Log problem: log_{sec(theta)}log_3(n root of 3) = 2

[bobrossu]

Problem:
Find all values of n for which log_sec(theta)log₃(n root of 3) = 2 ,assume sec(theta)>0

I'm assuming the logs are multiplying. The first log only has a base though, so I am not sure. Is it possible it is log of a log ?

 

[Harry_the_cat]

Problem:
Find all values of n for which log_sec(theta)log₃(n root of 3) = 2 ,assume sec(theta)>0

I'm assuming the logs are multiplying. The first log only has a base though, so I am not sure. Is it possible it is log of a log ?

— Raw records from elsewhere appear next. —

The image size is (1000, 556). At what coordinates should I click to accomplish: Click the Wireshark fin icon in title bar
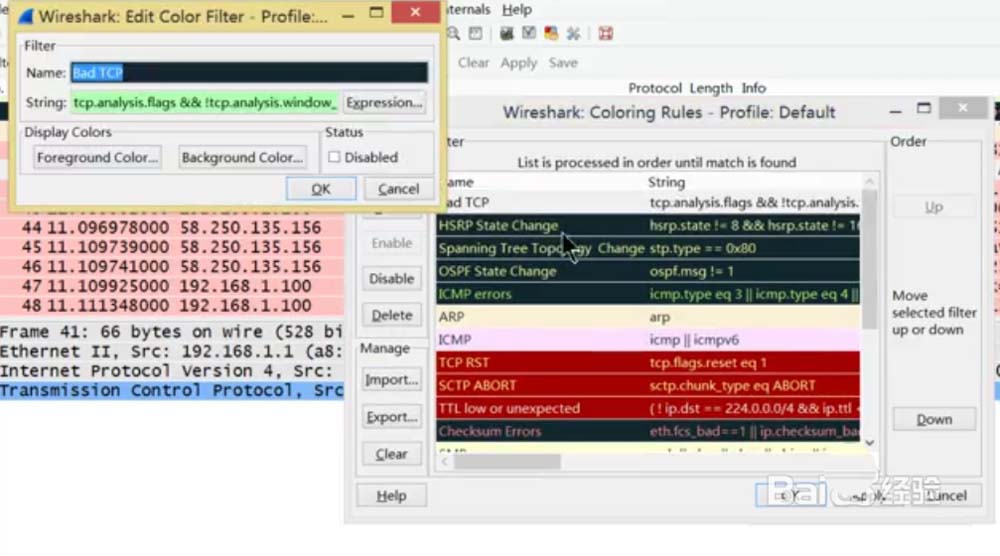(x=24, y=16)
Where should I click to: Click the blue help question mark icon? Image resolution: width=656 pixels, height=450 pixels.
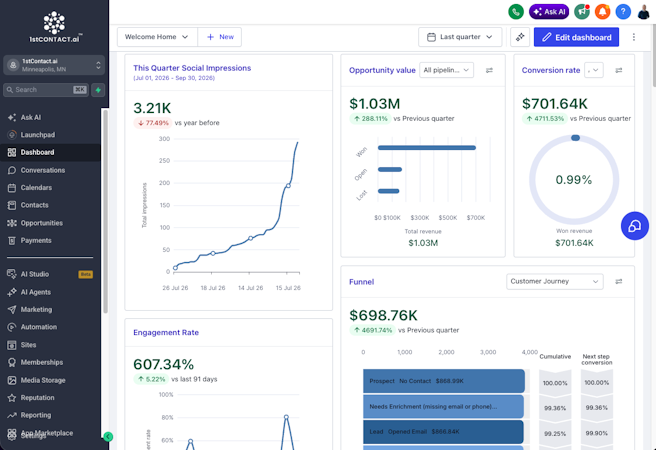(623, 12)
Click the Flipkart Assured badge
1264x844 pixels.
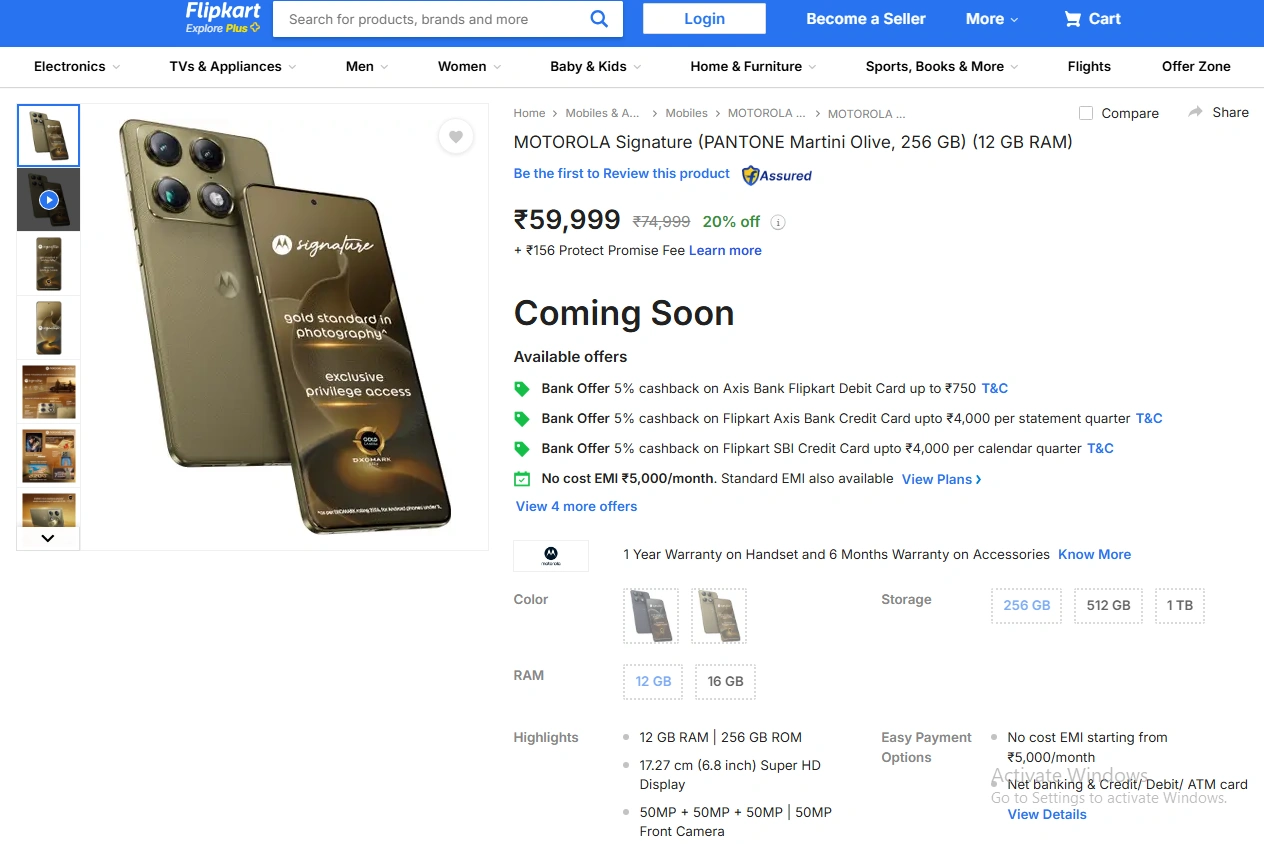(x=777, y=175)
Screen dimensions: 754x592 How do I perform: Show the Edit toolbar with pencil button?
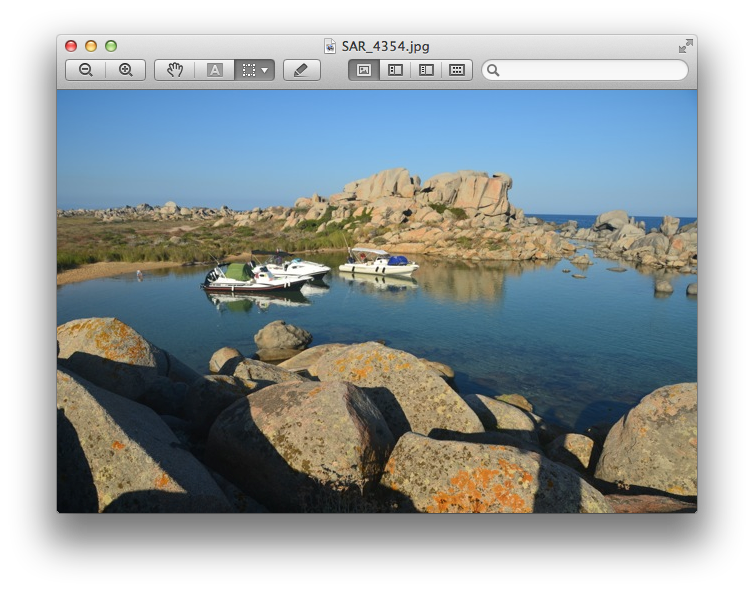pos(301,70)
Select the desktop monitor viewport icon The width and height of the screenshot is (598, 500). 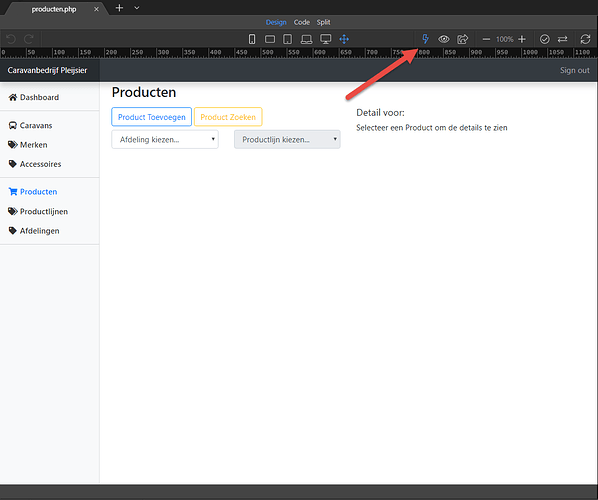(326, 39)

Yes it seems to be the log of a log. Should have a second set of brackets.

This leads to:

\(\displaystyle \log_{3}(3^{\frac{1}{n}}) = \sec^2(\theta)\)

Can you go from there?

 

[bobrossu]

Yes it seems to be the log of a log. Should have a second set of brackets.

This leads to:

\(\displaystyle \log_{3}(3^{\frac{1}{n}}) = \sec^2(\theta)\)

Can you go from there?

yea, thanks.
I think I got it...

1.) change
\(\displaystyle \log_{3}(3^{\frac{1}{n}}) = \sec^2(\theta)\) into ------> 3^{sec^2(theta)}=3^(1/n) -------> sec²(theta)=(1/n) -----> (1/cos²(theta))=(1/n) .... since sec(theta) > 0 then cos²(theta) or n must be 0 (<) n (</=) 1.